- Theatrical poster
- Directed by: Kong Ja-kwan
- Written by: Kong Ja-kwan
- Produced by: Kim-Jho Gwangsoo Lee Seung-su
- Starring: Jo Jae-wan Kim Dong-soo Kim Yang-hoon Jeong So-jin
- Cinematography: Lee Seung-su
- Edited by: Lee Eun-cheon
- Release date: November 15, 2007;
- Running time: 72 minutes
- Country: South Korea
- Language: Korean

= Pornmaking for Dummies =

2007 film directed by Kong Ja-kwan

Pornmaking for Dummies, also called The Sex Film, is a 2007 South Korean film.

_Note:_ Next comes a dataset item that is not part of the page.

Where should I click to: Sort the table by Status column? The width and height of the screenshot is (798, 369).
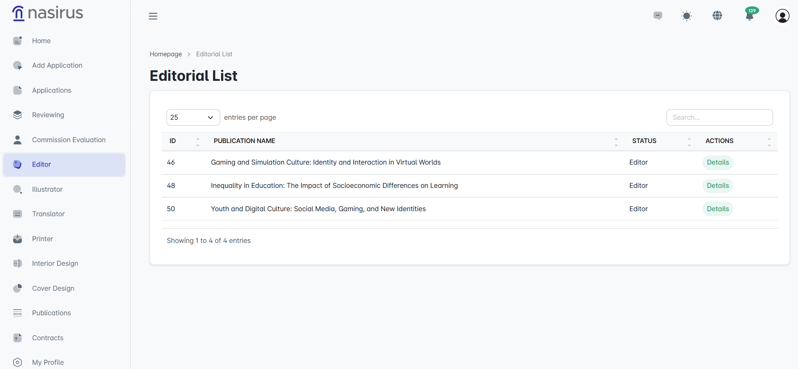coord(689,141)
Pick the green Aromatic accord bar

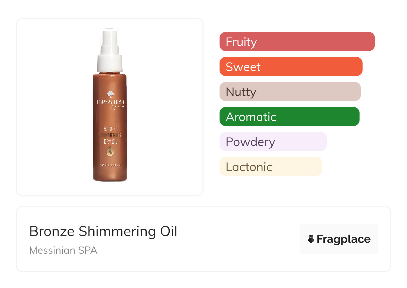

An independent production created by former pornographic film director Kong Ja-kwan, Pornmaking for Dummies is a fictional story based on his own personal experiences of working within that industry.

== Plot summary ==
Jin-gyu, an out of work film school graduate, applies for the position of director with pornographic film company Only4Men. The following day he is hired as an assistant director for a production called All Nude Boy, and must become accustomed to working with makeshift locations, impromptu settings, and abuse from the general public. The production's lead actress, Sabine, becomes attracted to him, and the two end up spending the night together after a staff dinner. Later, Jin-gyu gets an offer to work on a real film for a major production company.

== Release ==
Pornmaking for Dummies was given a limited release in South Korea from 15 November 2007, and received a total of 498 admissions from seven screens nationwide.